Good taste and decency standards in the early evening is the subject of a High Court hearing in Auckland this week. Broadcasters are challenging a BSA decision against a much more subdued item on TV3's Home & Away.


The Herald this month exposed a behind-the-scenes deal in which the Government allowed radio companies to pay frequency leases over five years rather than in one whack.

The deal - which amounts to a loan of frequencies - was a lifeline to an industry reeling from the global financial crisis.
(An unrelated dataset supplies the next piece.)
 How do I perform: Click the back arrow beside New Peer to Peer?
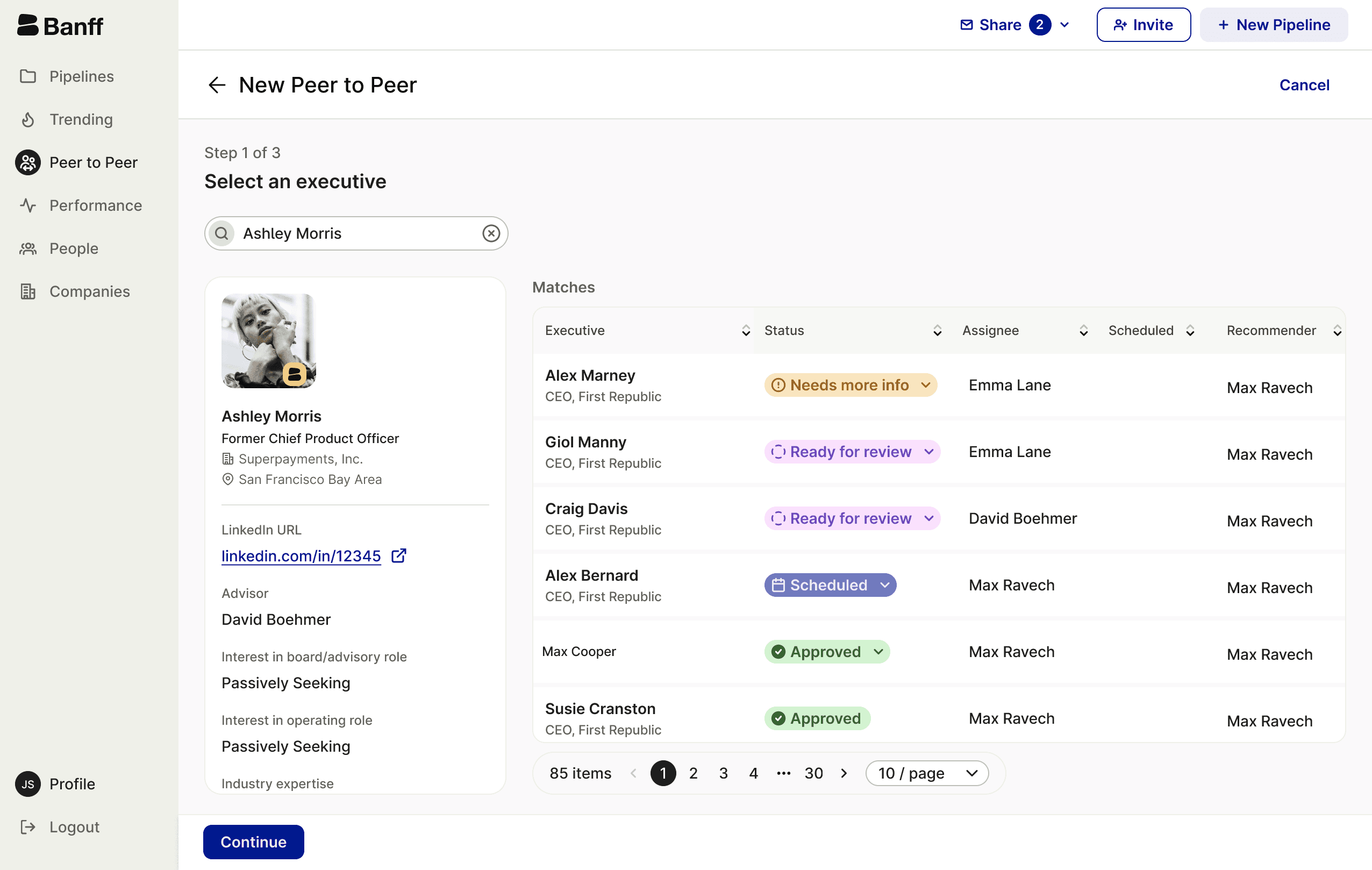217,85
It's an industry that Communications Minister Steven Joyce knows well from his days as a former owner of MediaWorks.

Further details of the 2009 arrangement were revealed last night and confirmed that MediaWorks - which Joyce is no longer connected with - enjoyed the vast proportion of benefits to the scheme with its deferred payment loan of $43.3 million.

There were eight others to take up the scheme, with deferred payments ranging from $126,180 to the smallest amount of $3810 - which was for one "I Stables".
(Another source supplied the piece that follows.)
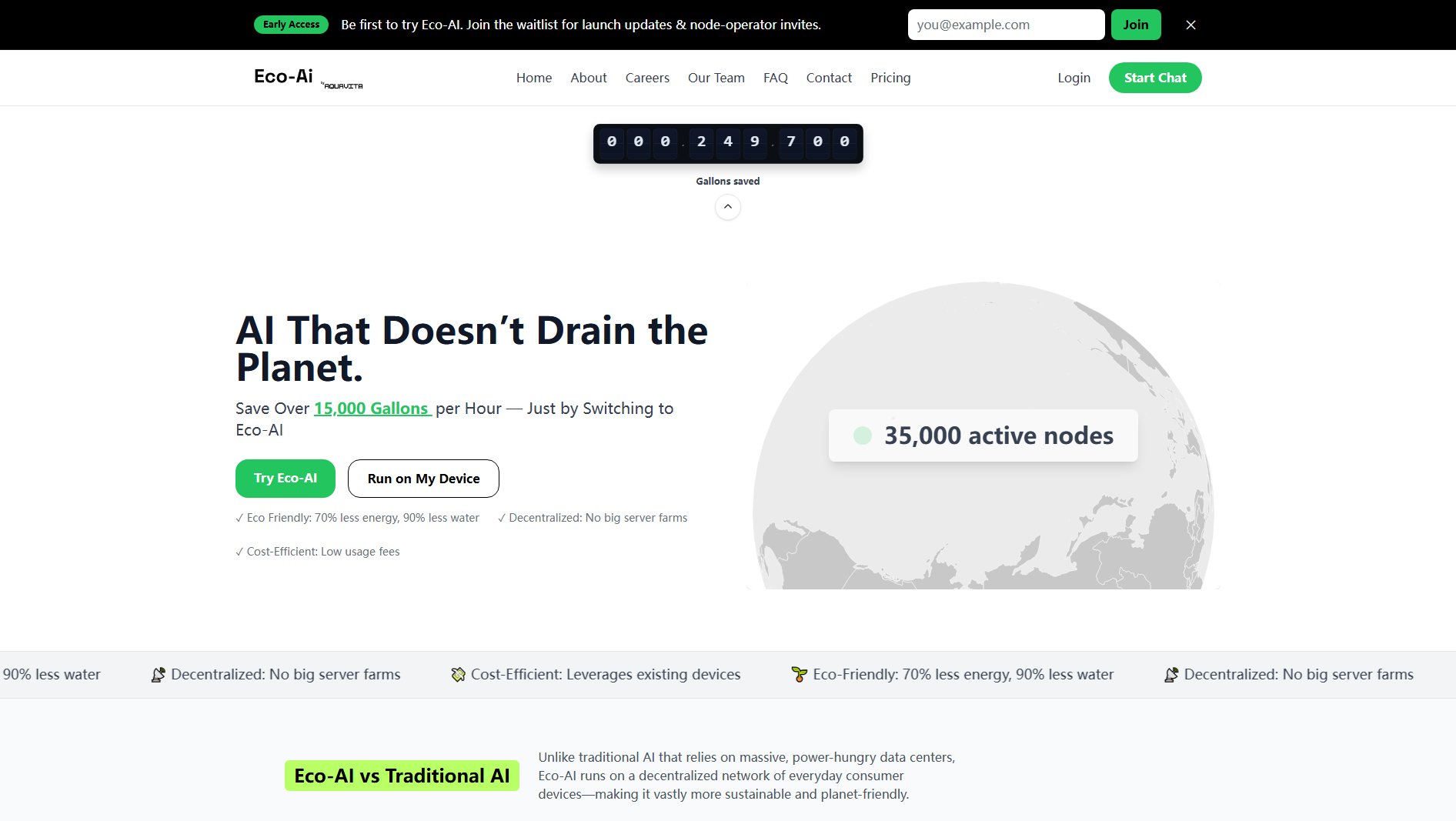This screenshot has width=1456, height=821.
Task: Click the Early Access badge
Action: (290, 24)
Prime Minister John Key's Helensville electorate chairman has a role selecting proposals for taxpayer-funded political documentaries about health, education, welfare and law and order, which are set to screen next year.
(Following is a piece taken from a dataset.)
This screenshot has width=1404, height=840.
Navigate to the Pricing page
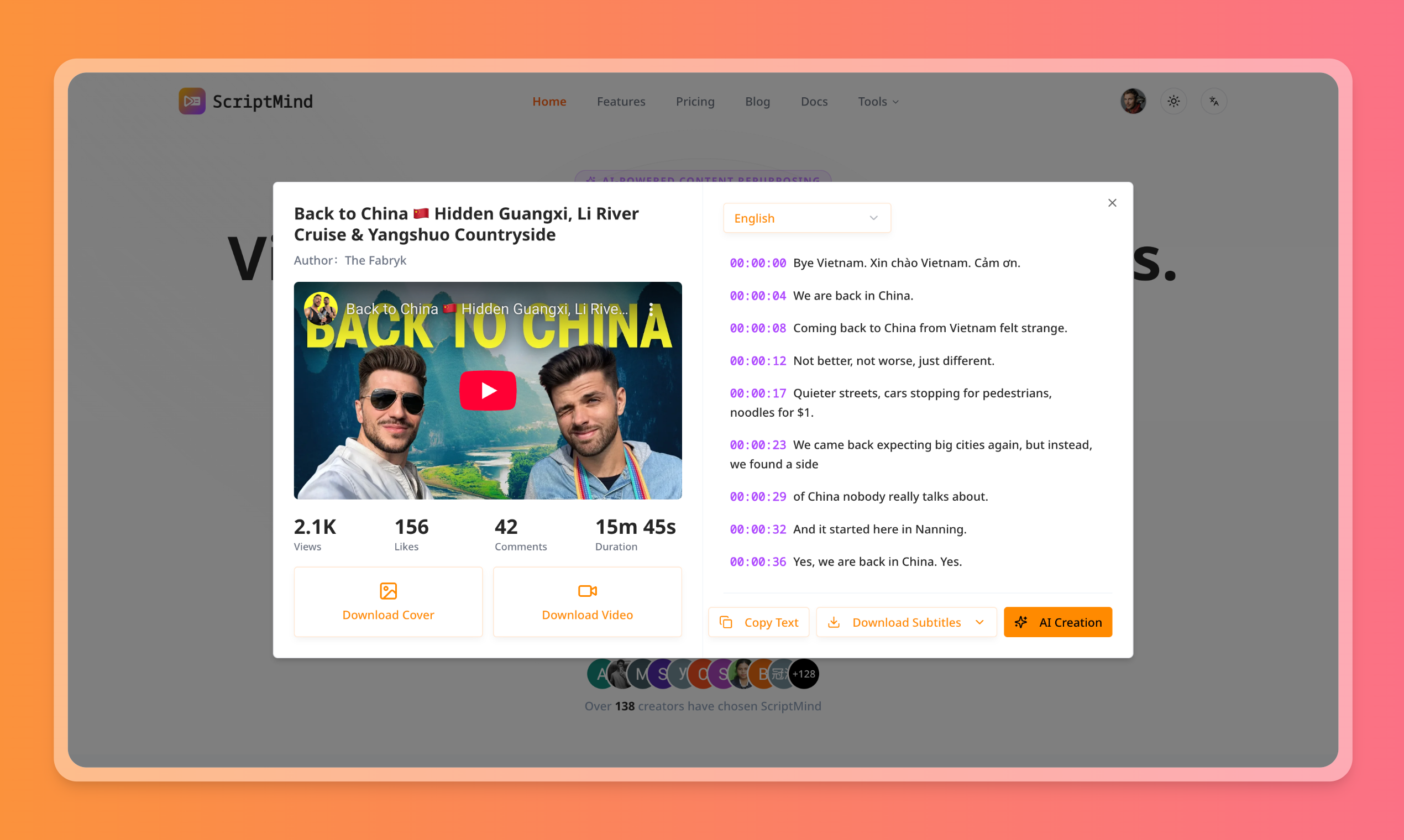point(695,101)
Stephen McElrea is also a regional deputy chairman of the National Party and was appointed to New Zealand On Air.

Broadcasting industry sources said that the 2009 appointment was strongly backed by the Prime Minister's office. A well-placed source said Broadcasting Minister Jonathan Coleman initially resisted making the appointment.

Coleman's office said yesterday that McElrea - who has an extensive background in television - was appointed on merit.

Since last year McElrea has been on a four-person working group that decides which producers and proposals will make the four-part series with about $1.2 million of funding.


McElrea is a former TVNZ executive with production experience. He has valuable expertise and is well qualified.

And it's not surprising the Government has appointed someone to the funding agency who is in tune with Government policy - it is often the way.

But it is surprising this government agency appointed a senior official of a party in government to a working group with significant say on which production company gets access to public money for a political documentary series.

McElrea is on the working group with fellow board member Nicole Hoey, MediaWorks TV3 production boss Sue Woodfield and NZ On Air executive Glenn Usmar.

NZ On Air said of the project: "We are looking for observational documentaries with an appropriate level of access that will explore aspects of the challenges faced in New Zealand's four main areas of public spending - health, education, welfare, and law and order."

The docos will be paid for out of the contestable Platinum Fund made up of money that was previously set aside for the TVNZ charter. It has already been decided that MediaWorks' TV3 will make the series which NZ On Air says will be screened next year.


NZ On Air chairman Neil Walter said there was no conflict of interest issue because McElrea's background had been declared. He also did not see any significance in the political subject matter for the documentaries.

Two production companies approached by the Herald said McElrea's role overseeing the docos was not a problem. One dismissed "conspiracies" that ignored the independent roles of political appointees to government agencies like NZ On Air.

The other felt that in the end the project would not have any political edge.

The fact is though that TV production work is thin on the ground and producers will pitch work based on the people who are on the selection panel.


In my opinion NZ On Air's laissez faire approach to this project suggests blase governance that is worrying for an organisation of government-appointed members that is taking a greater role in funding television news and current affairs.

A recent review of music funding schemes also showed major failings including those that had been identified by the public, but ignored by NZ On Air.

The agency has increasingly become focused on being a clearing house, feeding subsidies to entertainment industries.

Its funding processes need to be more open.